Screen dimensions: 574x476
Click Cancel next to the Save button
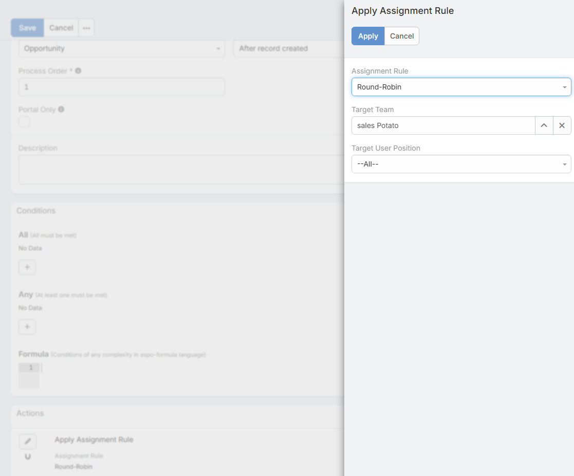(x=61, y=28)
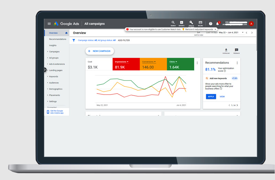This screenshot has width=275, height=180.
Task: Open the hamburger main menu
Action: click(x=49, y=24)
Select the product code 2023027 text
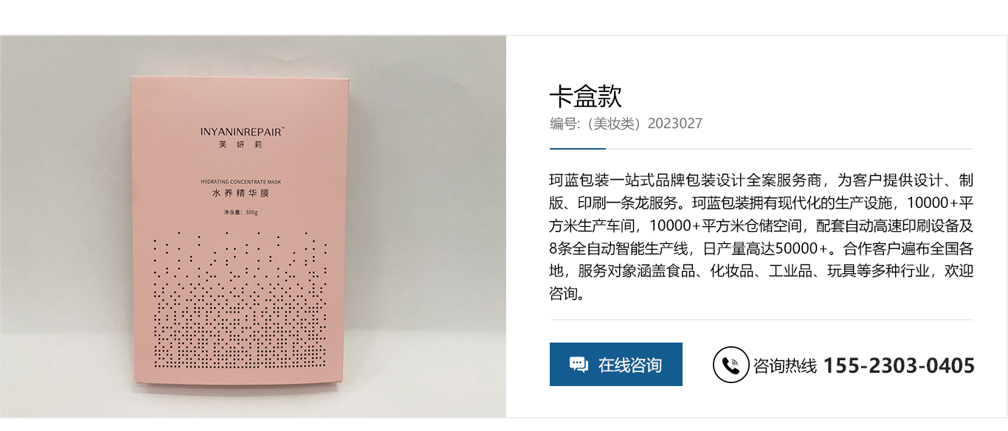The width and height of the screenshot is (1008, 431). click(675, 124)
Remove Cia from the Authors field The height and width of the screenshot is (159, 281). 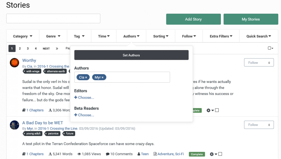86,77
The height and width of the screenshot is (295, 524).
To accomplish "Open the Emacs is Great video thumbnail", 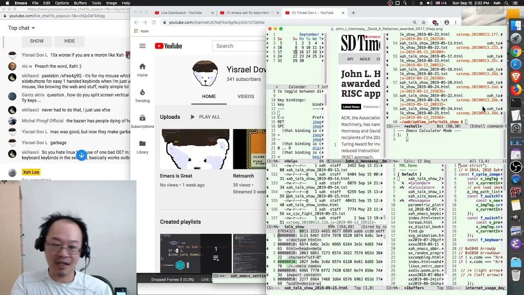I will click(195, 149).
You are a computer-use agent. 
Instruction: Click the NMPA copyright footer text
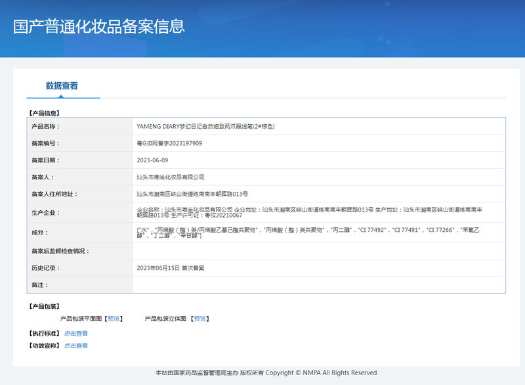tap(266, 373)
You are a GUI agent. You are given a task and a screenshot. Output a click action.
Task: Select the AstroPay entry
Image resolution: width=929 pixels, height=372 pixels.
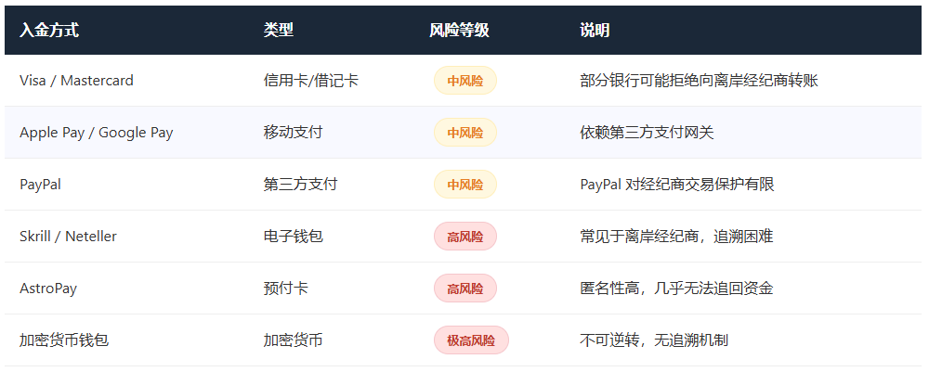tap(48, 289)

◆ **Task directions**
Could you please find every line of the listing above holding the string "agent" and copy it?

◆ **Exercise solution**
You are a computer-use agent. 
You are a GUI agent. You are given a task and a screenshot. Output a click action.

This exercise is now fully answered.